Retina Australia is delighted to welcome Dr Eden Robertson to present on the Vision Loss Priority Setting Partnership, and Vivienne Kaiser to provide an introduction to Stem Cell and Gene Therapies.
Vision Loss Priority Setting Partnership
Presenter: Dr Eden Robertson, University of NSW, Sydney
It is important that research about Inherited Retinal Diseases is guided by what matters most to those who will be impacted by it. That is why researchers from UNSW Sydney and the Children’s Medical Research Institute are undertaking a James Lind Alliance Priority Setting Partnership to identify the top 10 research priorities for Inherited Retinal Diseases. This project is guided by a steering committee that includes individuals with lived experience of an Inherited Retinal Disease, patient advocacy groups like Retina Australia, health professionals and researchers.

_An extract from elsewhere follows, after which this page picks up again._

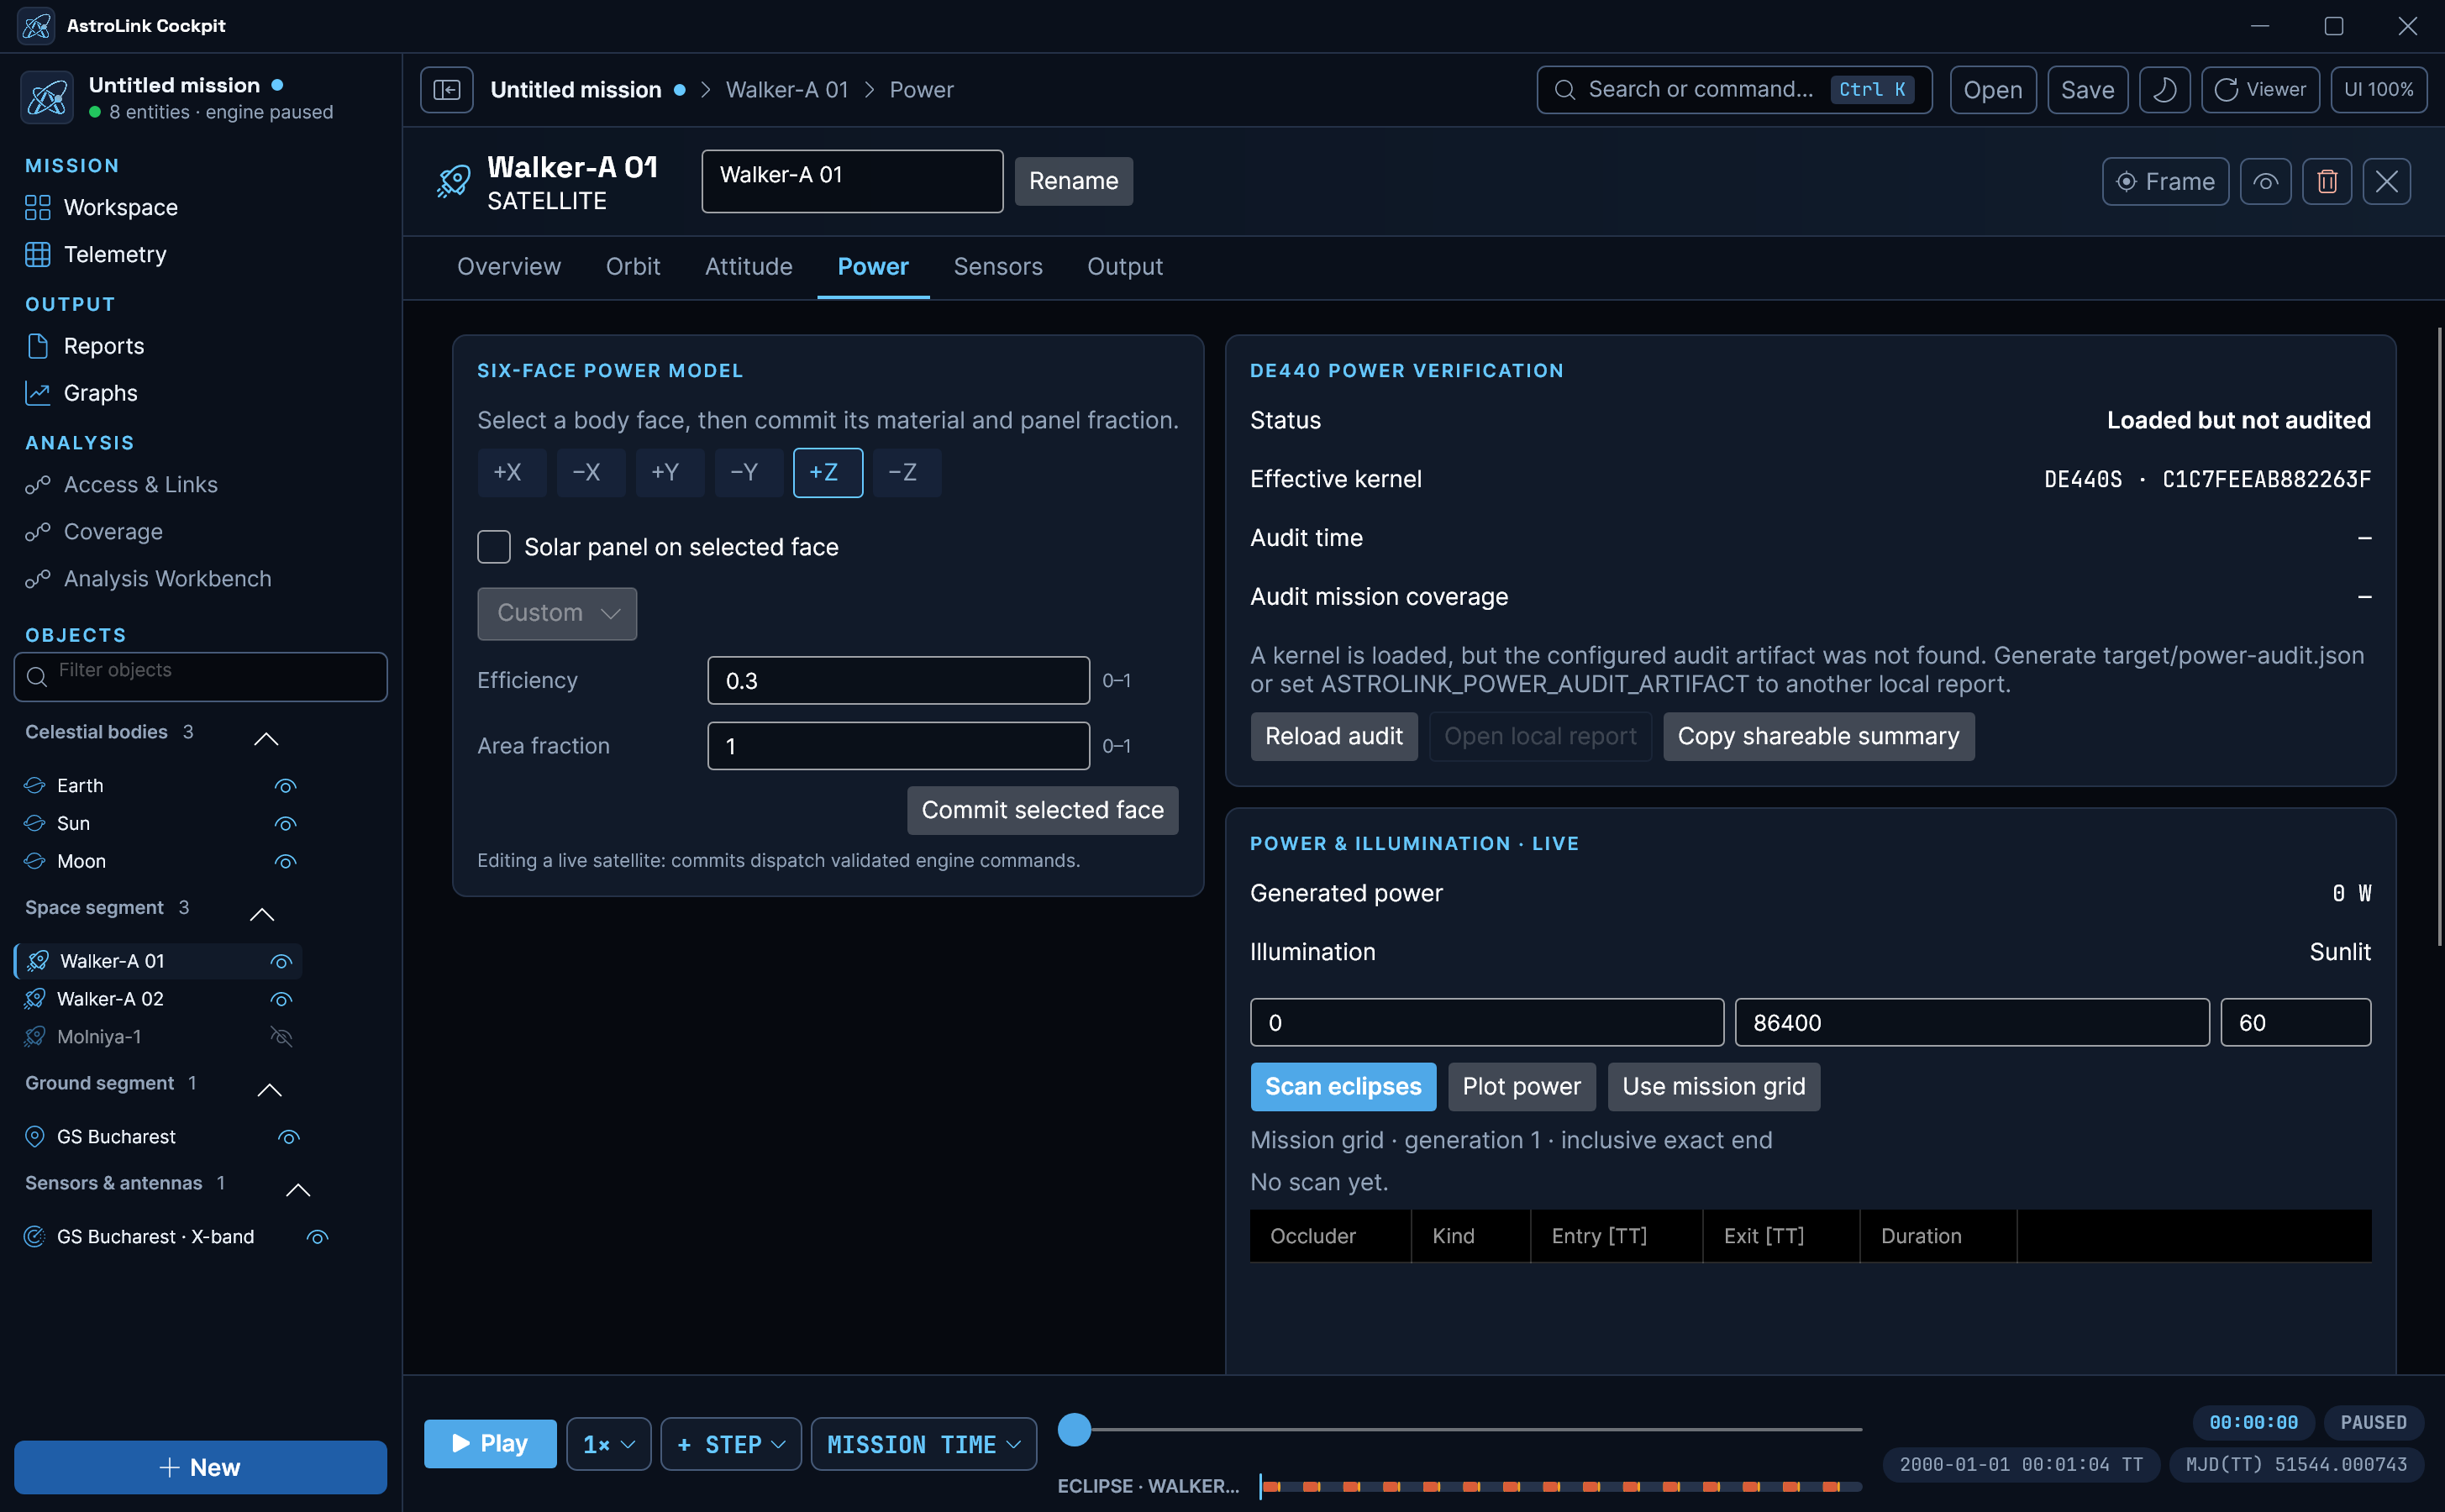The width and height of the screenshot is (2445, 1512).
Task: Show the hidden Molniya-1 satellite
Action: [281, 1037]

In this webinar, Dr Eden Robertson will present on their Vision Loss Priority Setting Partnership, and the process they will undertake to arrive at the top 10 research priorities for Inherited Retinal Diseases.
They will present the importance of engaging with individuals with lived experience, challenges in doing so, and the ultimate benefit of Priority Setting Partnership in driving drive the future research. It is important that research about Inherited Retinal Diseases is guided by what matters most to those who will be impacted by it.